[RECORDS SHOWN — start]
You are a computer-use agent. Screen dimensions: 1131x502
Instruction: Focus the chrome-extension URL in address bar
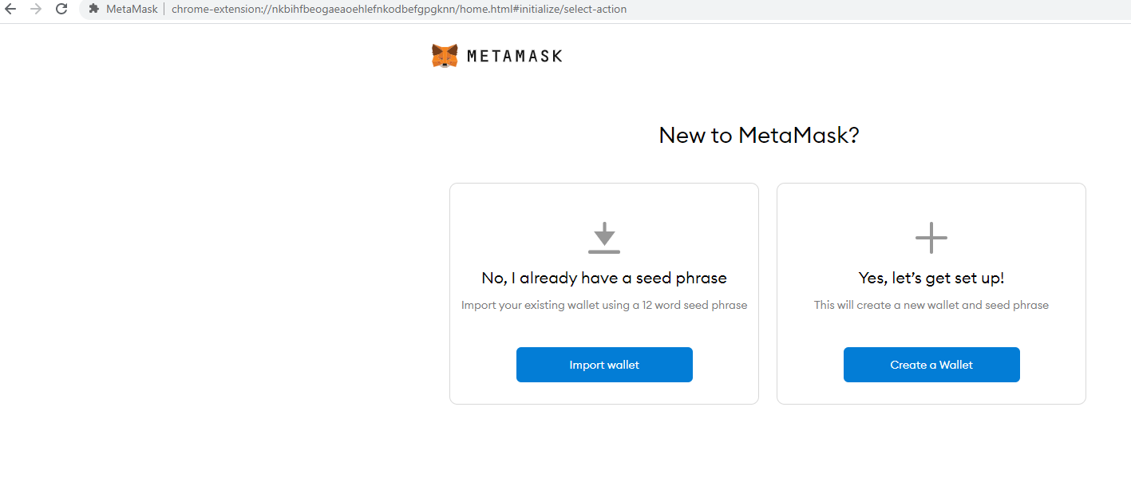pyautogui.click(x=399, y=9)
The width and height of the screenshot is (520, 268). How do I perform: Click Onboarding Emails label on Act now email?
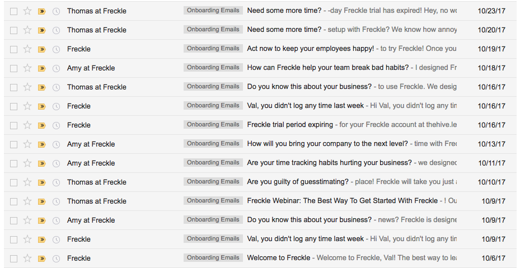pos(213,49)
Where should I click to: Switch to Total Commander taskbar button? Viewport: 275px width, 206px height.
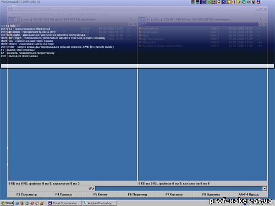tap(64, 203)
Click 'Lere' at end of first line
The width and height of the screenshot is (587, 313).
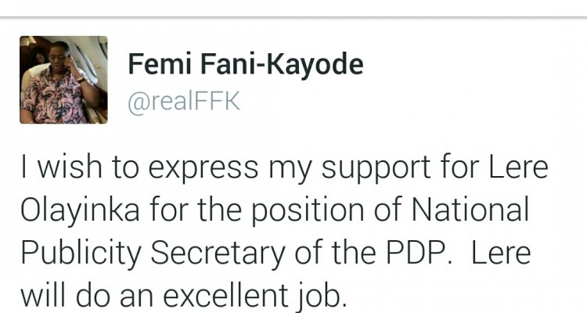pos(519,167)
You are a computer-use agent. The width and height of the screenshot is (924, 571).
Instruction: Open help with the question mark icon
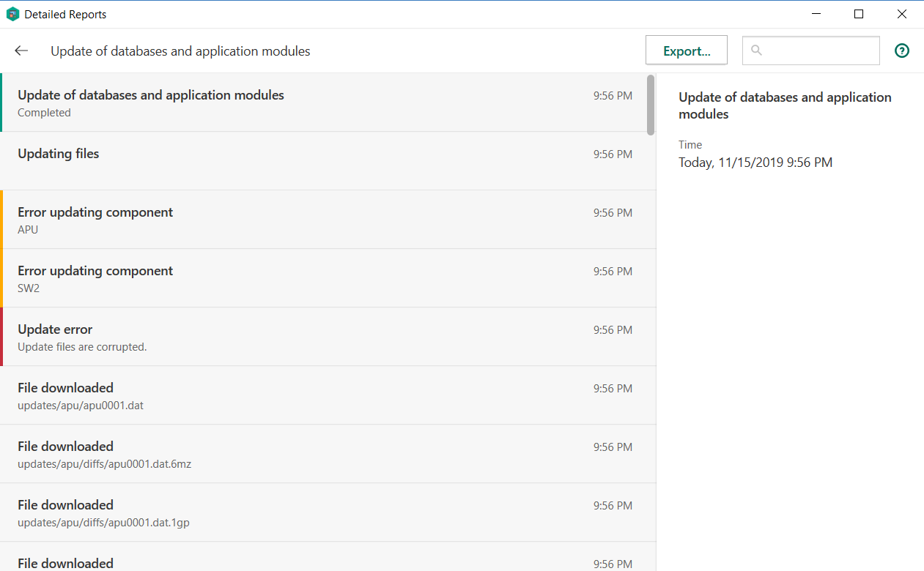point(902,51)
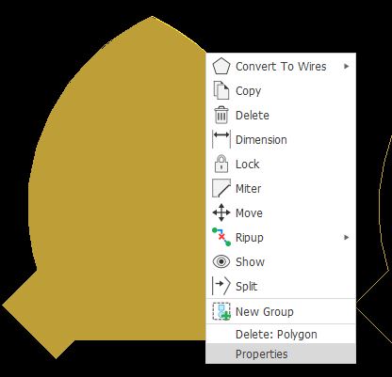Select the Dimension text entry

261,139
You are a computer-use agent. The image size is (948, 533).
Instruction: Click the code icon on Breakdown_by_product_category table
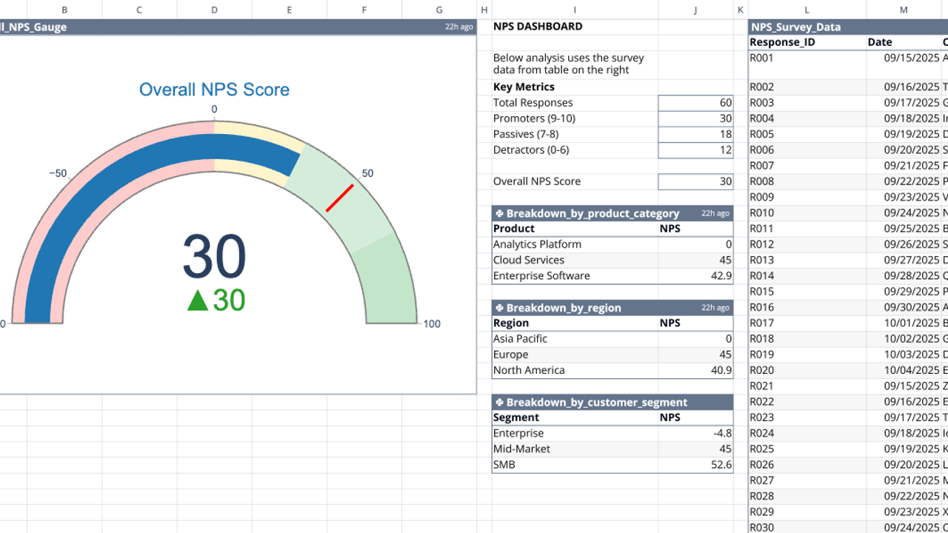point(498,213)
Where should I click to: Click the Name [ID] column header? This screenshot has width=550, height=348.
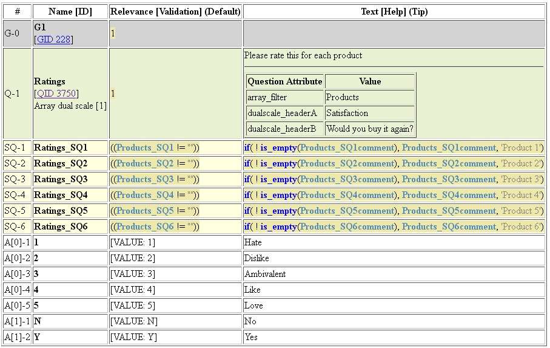coord(70,11)
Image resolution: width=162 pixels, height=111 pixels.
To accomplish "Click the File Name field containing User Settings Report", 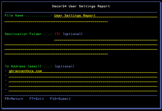I will (x=105, y=16).
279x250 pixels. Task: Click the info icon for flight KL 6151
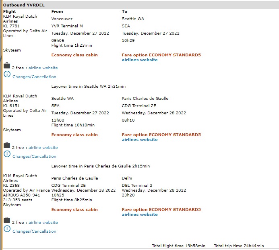coord(7,154)
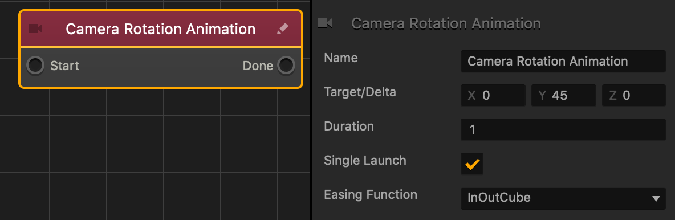The height and width of the screenshot is (220, 675).
Task: Click the camera icon in the properties panel header
Action: click(325, 23)
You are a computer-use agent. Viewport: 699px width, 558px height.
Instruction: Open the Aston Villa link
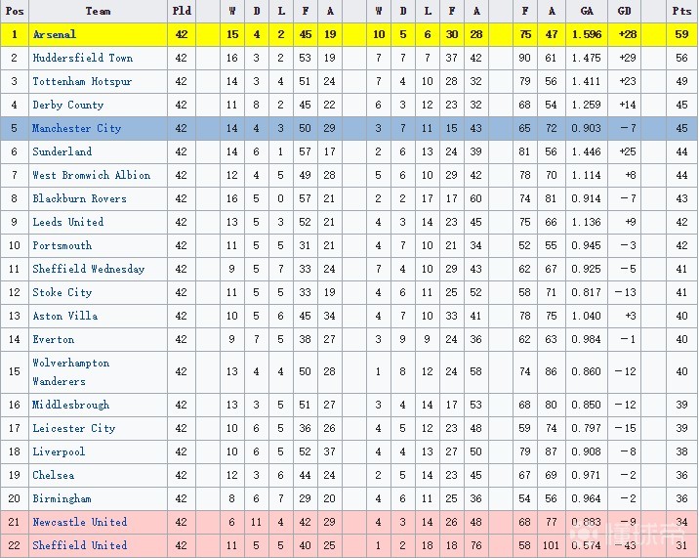click(65, 317)
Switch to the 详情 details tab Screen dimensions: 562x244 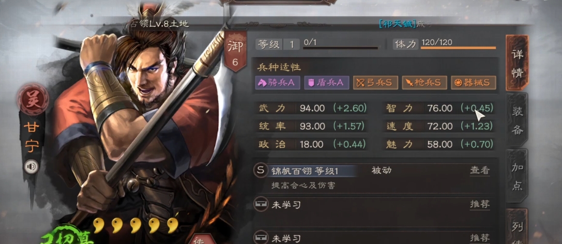(x=517, y=63)
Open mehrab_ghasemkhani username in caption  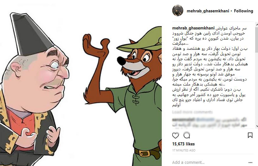[x=193, y=28]
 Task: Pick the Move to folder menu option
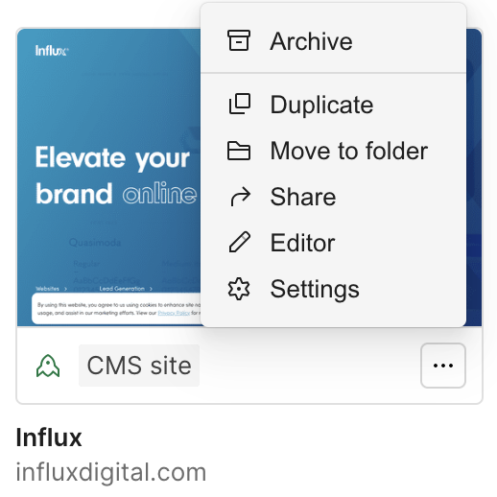click(x=349, y=151)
[RECORDS SHOWN — finish]
» TASK PROMPT
Starting with the first line of the data above and ending with the line containing "Click 'Lere' at end of first line", please restate every line exactly, leaving images out.

» OUTPUT OF THE EXERCISE
You are a computer-use agent. Screen dimensions: 1131x502
Instruction: Focus the chrome-extension URL in address bar
pyautogui.click(x=399, y=9)
The width and height of the screenshot is (520, 268). How do I perform: Click Onboarding Emails label on Act now email?
pos(213,49)
Where should I click to: Switch to Total Commander taskbar button? Viewport: 275px width, 206px height.
tap(64, 203)
Click 'Lere' at end of first line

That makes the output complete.